No Adherence, No Cases

This component clusters the data on countries that experienced few COVID-19 cases. The work closure mode indicates no work closures, the work mobility mode indicates only nominal dips in mobility, and the case count mode shows no cases. The time mode indicates that this pattern extended over all of 2020 and the country mode indicates that involved countries include Taiwan and New Zealand.

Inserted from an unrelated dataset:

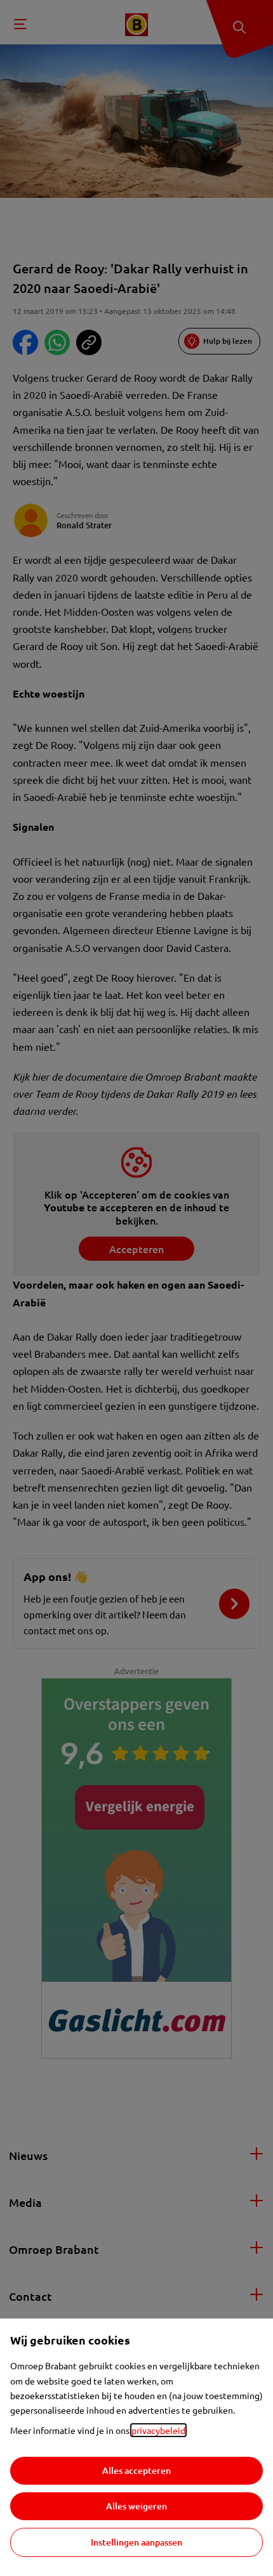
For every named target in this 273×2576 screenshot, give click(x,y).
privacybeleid (158, 2430)
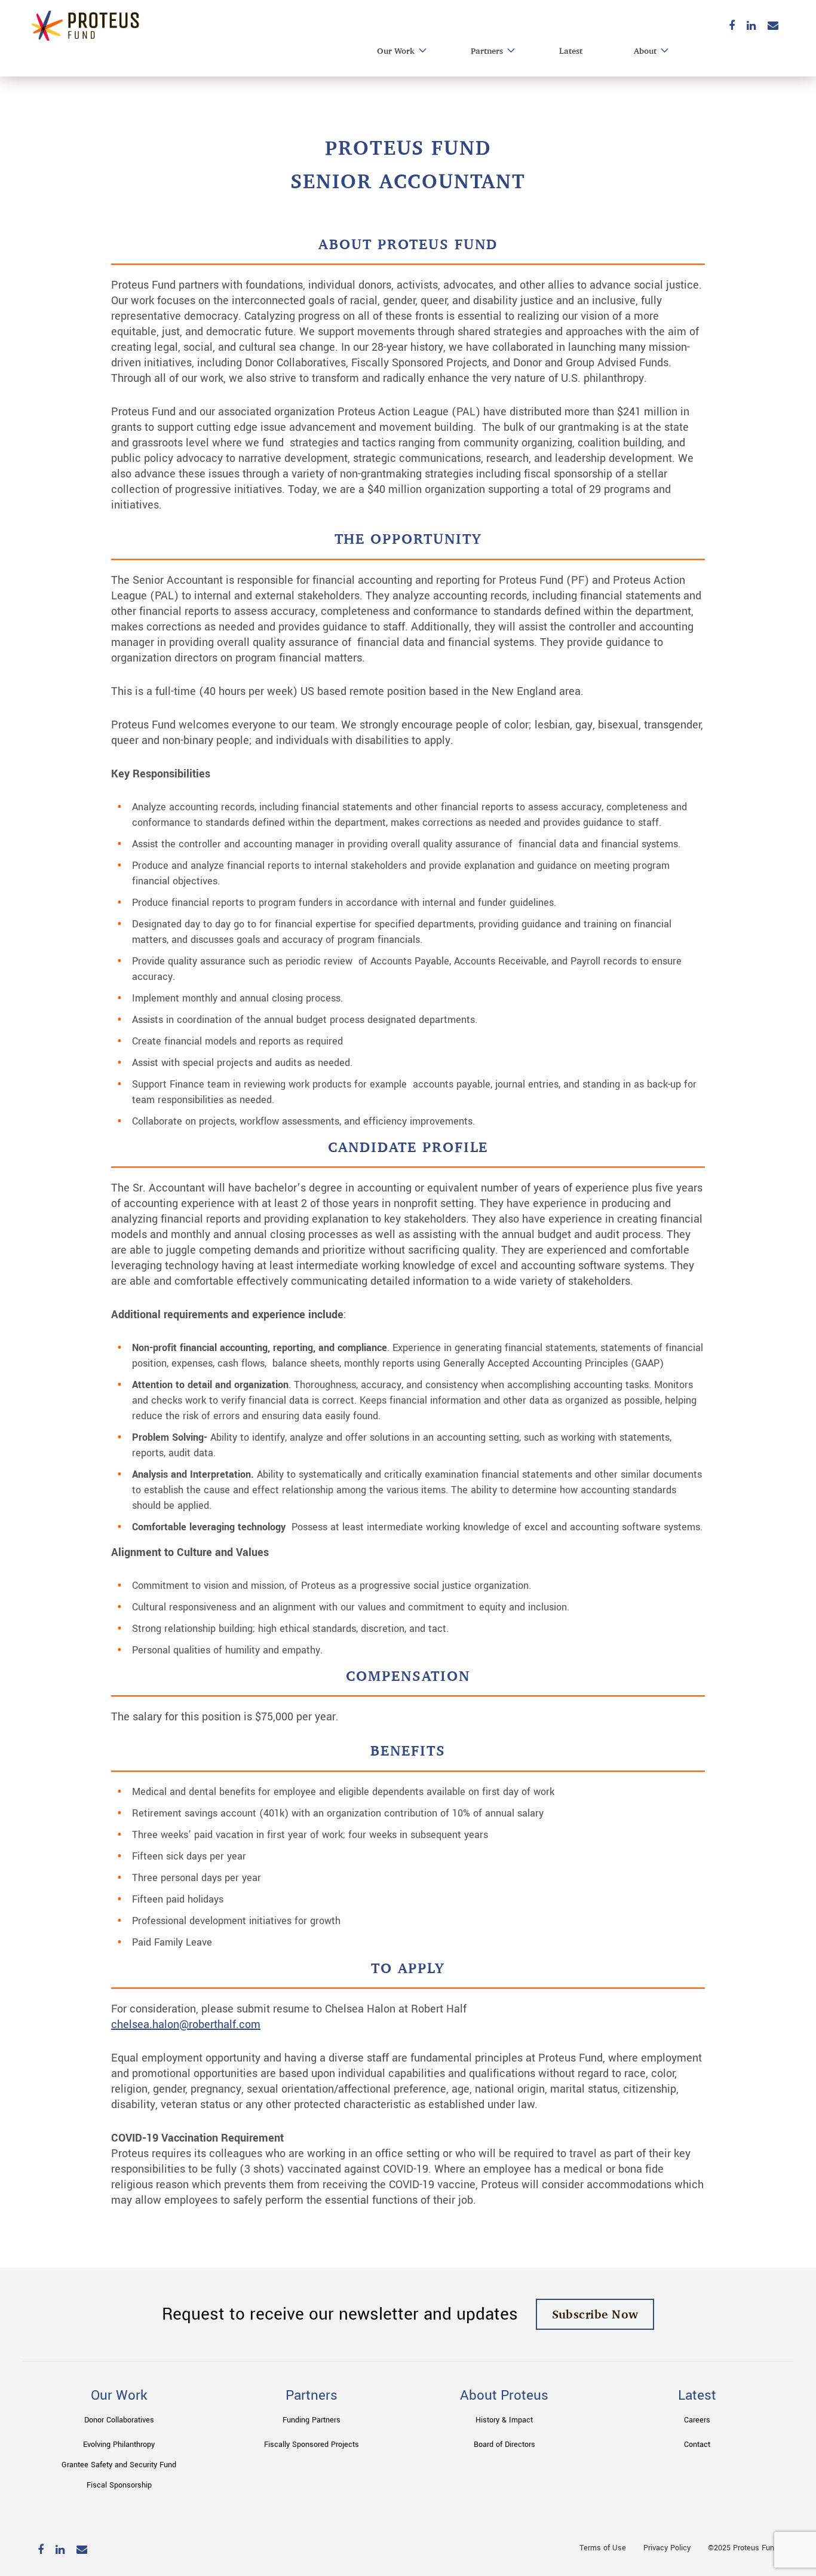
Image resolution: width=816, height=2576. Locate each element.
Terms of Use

The lack of dark coloration on this choropleth map shows how rare this pattern is.

In [12]:
plot_component(decomp, 10)
Out[12]:
In [13]:
plot_world(decomp, 10)

Key Takeaways

In this notebook, we used tensor decomposition to reveal spatial and temporal variation in the relationship between three variables: workplace closure, workplace mobility, and COVID-19 cases. There is no single or simple relationship between workplace closure, workplace mobility, and COVID-19 cases, so it is remarkable that a tensor decomposition was able to extract many relationships simultaneously without supervision. By analyzing the components, we were able to understand how these variables were correlated in different countries at different stages of the pandemic. There is nothing special about the data in this study; tensor decompositions excel at gaining insight into data with spatiotemporal features. This ability to extract unique insight can also be seen in our example of applying tensor decomposition to NYC taxi data in order to discover "patterns of life."